Kanton
19.03.2020

Zweiter Wahlgang nur brieflich

Der zweite Wahlgang für den St.Galler Regierungsrat vom 19. April findet ausschliesslich brieflich statt.

Die St.Galler Regierung will die Durchführung des Urnengangs vom 19. April sicherstellen und die Mitglieder der Stimmbüros vor einer Ansteckung mit dem Coronavirus schützen. Dazu gehört, dass die persönliche Stimmabgabe an der Urne nicht möglich sein wird. Die Urnenöffnungszeiten gelten nicht mehr.

Der Bundesrat hat gestern mitgeteilt, dass die eidgenössische Volksabstimmung vom 17. Mai nicht durchgeführt wird. Wie der Staatssekretär bereits an der Medienkonferenz der St.Galler Regierung vom Dienstag erläutert hat, hält die Regierung jedoch am Termin für den zweiten Wahlgang der Erneuerungswahl der Mitglieder der Regierung am 19. April fest.
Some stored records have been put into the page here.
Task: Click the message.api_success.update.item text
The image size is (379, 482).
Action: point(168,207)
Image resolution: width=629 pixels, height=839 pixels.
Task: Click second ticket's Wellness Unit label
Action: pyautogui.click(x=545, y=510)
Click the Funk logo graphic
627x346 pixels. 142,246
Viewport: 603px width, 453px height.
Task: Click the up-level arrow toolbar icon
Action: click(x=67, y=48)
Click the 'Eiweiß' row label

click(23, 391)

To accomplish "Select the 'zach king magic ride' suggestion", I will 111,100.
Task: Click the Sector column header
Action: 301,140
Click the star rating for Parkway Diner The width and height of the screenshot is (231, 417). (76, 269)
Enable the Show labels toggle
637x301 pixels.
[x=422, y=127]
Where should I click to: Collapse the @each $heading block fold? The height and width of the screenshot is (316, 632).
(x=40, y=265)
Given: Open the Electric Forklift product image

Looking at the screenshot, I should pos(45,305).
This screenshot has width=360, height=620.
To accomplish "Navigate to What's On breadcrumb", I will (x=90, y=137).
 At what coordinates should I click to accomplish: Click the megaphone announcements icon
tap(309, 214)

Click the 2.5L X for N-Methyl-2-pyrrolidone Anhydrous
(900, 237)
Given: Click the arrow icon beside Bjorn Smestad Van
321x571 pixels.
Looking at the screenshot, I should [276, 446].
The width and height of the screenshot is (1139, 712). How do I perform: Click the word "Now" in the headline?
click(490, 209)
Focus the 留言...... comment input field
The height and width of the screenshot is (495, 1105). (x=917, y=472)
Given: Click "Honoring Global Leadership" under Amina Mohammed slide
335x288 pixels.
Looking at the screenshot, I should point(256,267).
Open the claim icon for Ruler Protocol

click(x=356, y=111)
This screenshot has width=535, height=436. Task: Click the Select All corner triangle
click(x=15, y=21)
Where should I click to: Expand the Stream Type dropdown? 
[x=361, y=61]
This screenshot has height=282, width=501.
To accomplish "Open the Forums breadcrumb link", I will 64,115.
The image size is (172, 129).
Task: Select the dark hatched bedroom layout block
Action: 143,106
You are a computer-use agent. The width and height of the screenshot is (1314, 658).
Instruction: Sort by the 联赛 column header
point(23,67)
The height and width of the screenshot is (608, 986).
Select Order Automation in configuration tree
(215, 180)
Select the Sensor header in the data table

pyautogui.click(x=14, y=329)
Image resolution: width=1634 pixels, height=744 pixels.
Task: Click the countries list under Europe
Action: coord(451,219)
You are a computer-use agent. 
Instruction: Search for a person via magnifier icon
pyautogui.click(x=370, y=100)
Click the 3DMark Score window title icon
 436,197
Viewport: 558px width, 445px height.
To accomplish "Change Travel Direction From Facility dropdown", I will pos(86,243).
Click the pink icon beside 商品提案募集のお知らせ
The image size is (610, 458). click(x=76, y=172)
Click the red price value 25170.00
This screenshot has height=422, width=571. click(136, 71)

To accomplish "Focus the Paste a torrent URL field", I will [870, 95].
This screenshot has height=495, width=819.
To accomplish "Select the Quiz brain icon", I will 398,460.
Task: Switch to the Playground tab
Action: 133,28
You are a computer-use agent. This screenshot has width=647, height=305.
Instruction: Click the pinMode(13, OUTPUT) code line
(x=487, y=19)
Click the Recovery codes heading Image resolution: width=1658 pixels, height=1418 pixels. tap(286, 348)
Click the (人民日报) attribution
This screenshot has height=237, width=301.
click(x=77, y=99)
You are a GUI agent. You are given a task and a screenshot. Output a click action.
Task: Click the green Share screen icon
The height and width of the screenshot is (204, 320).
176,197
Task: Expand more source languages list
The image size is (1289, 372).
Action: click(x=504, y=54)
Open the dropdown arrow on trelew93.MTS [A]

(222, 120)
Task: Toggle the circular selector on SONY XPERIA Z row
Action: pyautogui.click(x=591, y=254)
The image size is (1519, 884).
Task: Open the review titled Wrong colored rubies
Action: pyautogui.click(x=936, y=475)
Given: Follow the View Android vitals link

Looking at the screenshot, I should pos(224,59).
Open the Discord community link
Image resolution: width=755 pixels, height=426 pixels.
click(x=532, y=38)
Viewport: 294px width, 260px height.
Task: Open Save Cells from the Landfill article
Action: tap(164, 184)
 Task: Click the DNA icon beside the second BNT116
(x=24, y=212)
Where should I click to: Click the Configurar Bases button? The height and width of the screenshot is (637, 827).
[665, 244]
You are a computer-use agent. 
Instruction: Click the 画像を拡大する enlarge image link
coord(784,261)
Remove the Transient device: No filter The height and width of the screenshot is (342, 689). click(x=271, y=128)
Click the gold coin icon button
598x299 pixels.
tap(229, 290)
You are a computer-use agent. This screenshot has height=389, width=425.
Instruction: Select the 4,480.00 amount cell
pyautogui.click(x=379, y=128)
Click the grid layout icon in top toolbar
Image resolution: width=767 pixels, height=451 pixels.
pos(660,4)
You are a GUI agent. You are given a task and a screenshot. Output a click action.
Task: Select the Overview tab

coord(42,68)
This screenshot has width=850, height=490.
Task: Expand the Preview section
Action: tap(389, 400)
Die Durchführung des Wahlgangs ist Voraussetzung dafür, dass die neue Regierung wie von der Verfassung vorgesehen besetzt werden kann und ihre Arbeit ordnungsgemäss am 1. Juni aufnimmt.

Um die ordnungsgemässe Durchführung des Urnengangs auch unter erschwerten Bedingungen im Zusammenhang mit dem Coronavirus sicherzustellen und bei dieser Durchführung den Schutz der Bevölkerung, insbesondere der Mitglieder der Stimmbüros, vor einer Ansteckung mit dem Coronavirus zu unterstützen, wurden heute in einer dringlichen Verordnung verschiedene Massnahmen erlassen:

• Um sicherzustellen, dass die Stimmbüros der Gemeinden ihre Aufgaben auch im Fall von Ausfällen einzelner Stimmenzählern wahrnehmen können, kann mit dem Auszählen von brieflichen Stimmabgaben bereits am Vortag der Wahl begonnen werden. Durch die zusätzliche Zeit können die Abläufe der Stimmbüros wo nötig angepasst werden (weniger Teams, räumliche Trennung usw.), sodass das Ansteckungsrisiko für die Mitglieder des Stimmbüros minimiert werden kann.

• Mit Blick auf mögliche Ausfälle wird den Räten zudem ermöglicht, zusätzliche, temporäre Mitglieder des Stimmbüros zu wählen. Es ist allerdings darauf zu achten, dass keine Mitglieder aus Risikogruppen gewählt oder für einen Einsatz im Stimmbüro aufgeboten werden.

• Um persönliche Kontakte zwischen Stimmberechtigten und Stimmbüromitgliedern zu minimieren, ist die persönliche Stimmabgabe an der Urne am 19. April ausnahmsweise nicht möglich. Zu beachten ist, dass teilweise bereits Stimmrechtsausweise gedruckt worden sind, welche die Urnenöffnungszeiten der Gemeinde enthalten. Die Urnenöffnungszeiten gelten mit dem Ausschluss der persönlichen Stimmabgabe nicht mehr, die Stimmrechtsausweise bleiben für die briefliche Stimmabgabe aber gültig.

Für die zwei vakanten Regierungsratssitze tritt Laura Bucher (SP) am 19. April gegen Michael Götte (SVP) und Beat Tinner (FDP) an.